**Passage to read:**
....................
Fresh round of showdown between the farmers and the Centre is likely in coming days as the agitation against the three controversial agriculture laws complete seven months on June 26, reports AMIT AGNIHOTRI
The stage is set for another round of showdown between the farmers, who are pressing for repeal of three controversial agriculture laws, and the Centre, which has rejected their demand, as the agitation completes seven months on June 26.
However, protests had started from August 9, 2020 itself when the Farm Bills were made public and it was after the passage of the acts that more farmers and farm unions across India joined the protests. However, when the Indian Agriculture Acts of 2020 referred to three Acts that were approved by Lok Sabha on September 17 and Rajya Sabha on September 20 that agitation gained further momentum. On 25 September 2020 farm unions all over India called for a Bharat Bandh to protest against these farm laws and its effect was visible across the country and more particularly in Punjab, Haryana, Uttar Pradesh, Karnataka, Tamil Nadu, Odisha and Kerala. After the President of India gave his assent on September 27,2020 that agitating farmers from different states marched to Delhi to protest against the laws and the protests continued with much gusto and conviction.
The farmers will now stage dharna outside Governor Houses in states and submit a memorandum to President Ram Nath Kovind to mark the day.
“We will protest by showing black flags at Raj Bhavans and giving a memorandum to the President through the Governor of each state, who is the President’s representative,” Inderjit Singh of the Samyukta Kisan Morcha, an umbrella organisation of over 40 farmer unions, said.
“We will complete seven months of our protest on June 26 at a time when along with farming, democratic rights of people have also been attacked. This is an undeclared emergency. The day will be observed as “Kheti Bachao, Loktantra Bachao Diwas (Save farming, save democracy),” he said.
Bharatiya Kisan Union leader Rakesh Tikait too gave an ultimatum to the Centre and urged the farmers to prepare for another tractor rally like the one staged in Delhi on the Republic Day. “This government is not going to agree. It needs treatment. Get ready with your tractors, we will have to intensify the movement to save our lands,” Tikait tweeted.
The warning came a day after the farmer leader cautioned the government that the agitation would continue and the protesting peasants would not go back home.
“Either the farmers and the public will remain, or this government. The voices of farmers can’t be subdued with false cases,” Tikait said.He was referring to the allegations of the Delhi Police which said that several protesters had assaulted two Special Branch officers who had gone to the Singhu border to assess the ground situation.
Later, an FIR against unknown protestors had been lodged at the Narela police station. Tikait countered the charges by saying the police wanted to instigate the farmers.
Thousands of farmers, who have been protesting at the borders of Delhi since November 26, 2020, are adamant on a repeal of the three controversial agriculture laws while the Centre has once again offered to talk but only for changing some sections of the legislations.
....................
**Data extract:**
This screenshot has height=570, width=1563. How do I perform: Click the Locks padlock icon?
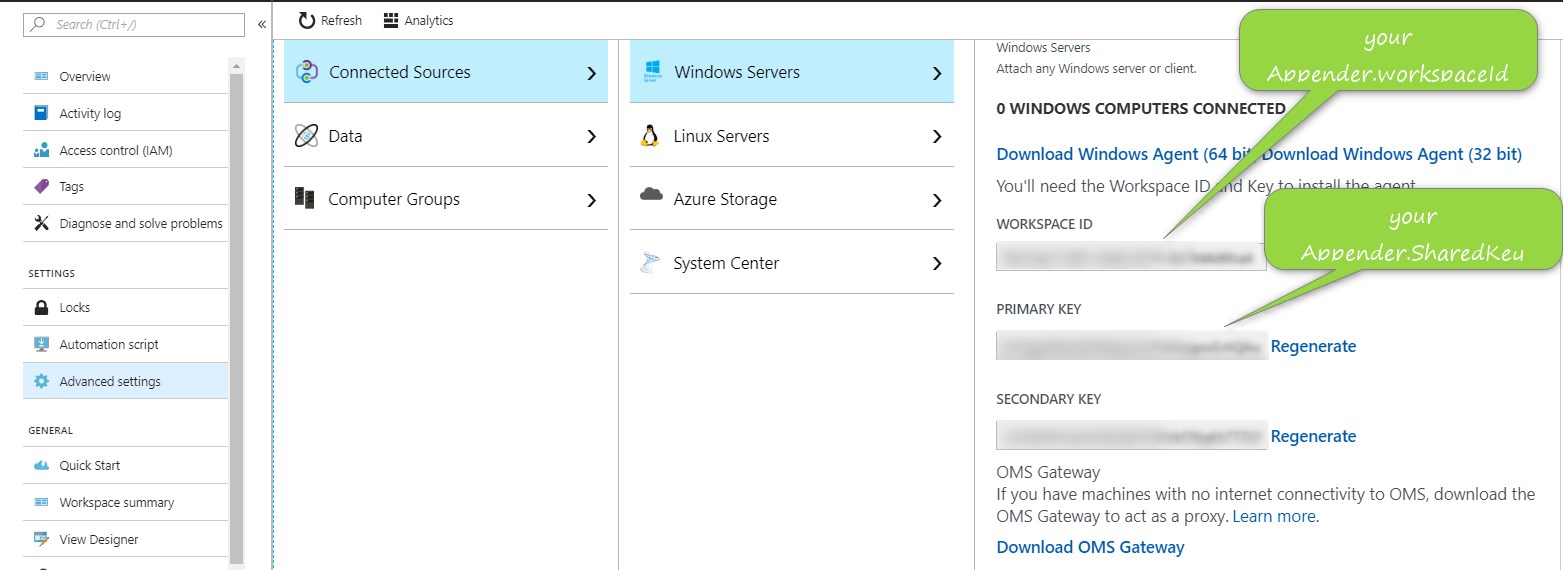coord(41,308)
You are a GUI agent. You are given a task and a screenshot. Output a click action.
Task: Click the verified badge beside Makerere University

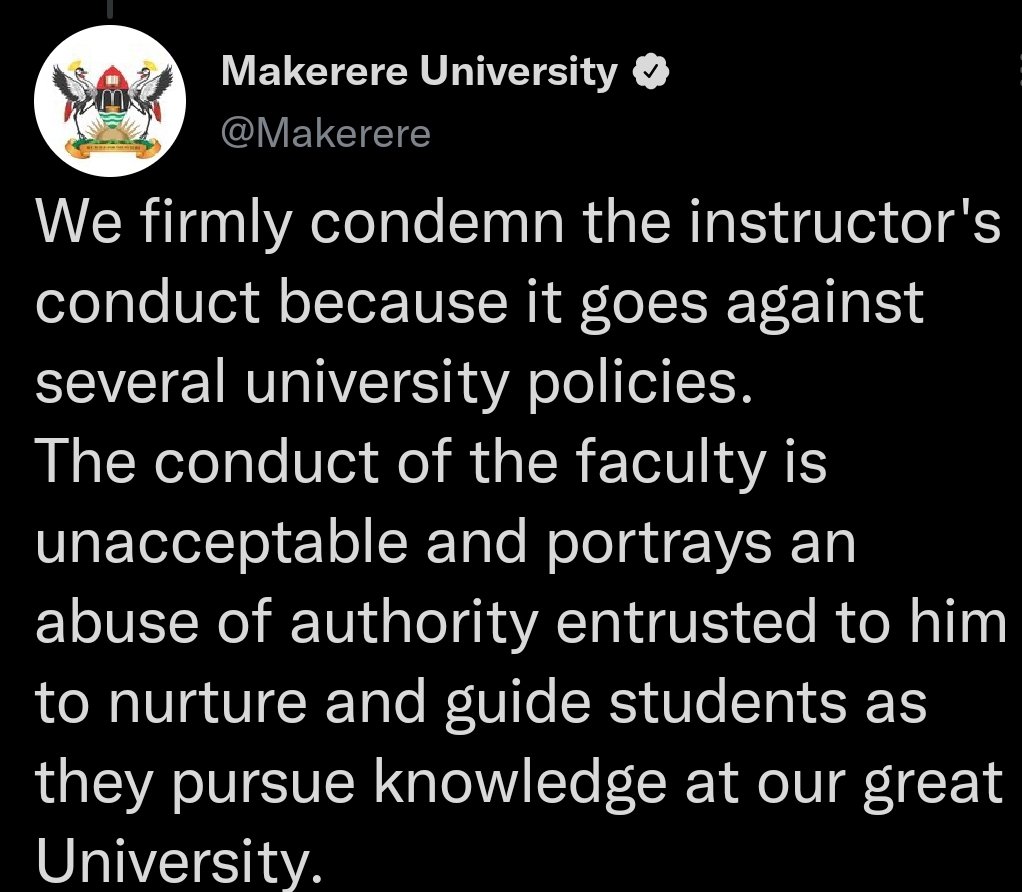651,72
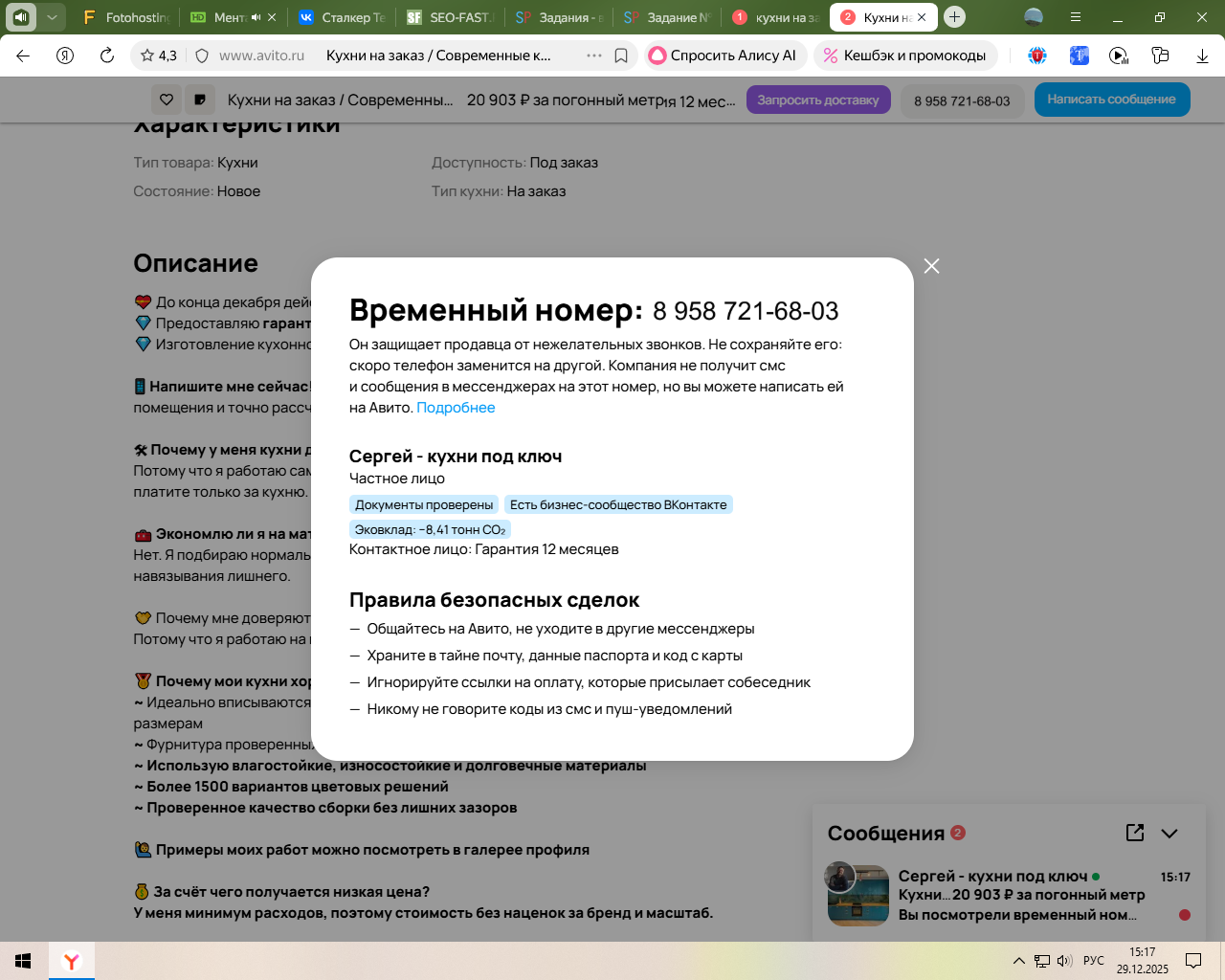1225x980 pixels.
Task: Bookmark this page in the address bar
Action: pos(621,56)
....................
**Your objective:** Write the next few paragraphs of the news report on the farmers' agitation against the three agriculture laws, starting right after its last sentence.

**Right answer:**
“The Government of India is ready for talks with the farmers. Except for repeal, if any farmer union wants to talk on provisions of the Act even at midnight, Narendra Singh Tomar will welcome it,” the Union agriculture minister tweeted.
Past negotiations failed
Besides Union Agriculture Minister Narendra Singh Tomar, Food Minister Piyush Goyal had held 11 rounds of talks with the protesting farmer unions but there was no positive outcome.
The last such talks were held on January 22 when 41 farmer groups rejected the Centre’s proposal of putting the three laws under suspension. The dialogue broke down after the January 26 tractor rally which was marred by violence.
On January 11, the Supreme Court stayed the implementation of the three laws till further orders and appointed a four-member expert panel to talk to the farmers and find a solution.
Bhartiya Kisan Union President Bhupinder Singh Mann had recused himself from the committee. Shetkari Sanghathan (Maharashtra) President Anil Ghanwat and agriculture economists Pramod Kumar Joshi and Ashok Gulati were the other members on the panel, which has completed the consultation process with the stakeholders.
R-Day Tractor rally
Chaos had peaked on January 26 when farmers in over 20 tractors had entered the Red Fort’s forecourt, climbed its ramparts and hoisted their religious flag as policemen deployed there watched helplessly.
The Prime Minister addresses the nation every year on Independence Day from the ramparts of the Red Fort. The visuals aired on TV news channels did upset many supporters of the farmers though the peasants said they only wanted to send a message to the government.
Earlier, police and aggressive farmers clashed at several places including the Singhu border, Mukarba Chowk, ITO, Akshardham and Nangloi forcing the security personnel to resort to lathi charge and lob teargas shells to disperse the crowd. Many farmers were seen pelting stones at the police at ITO where two persons were spotted driving the tractors at high speed to scare the security deployment.
One farmer died when a tractor overturned while moving towards old Delhi, while several peasants and over 80 police personnel were reportedly injured during the clashes.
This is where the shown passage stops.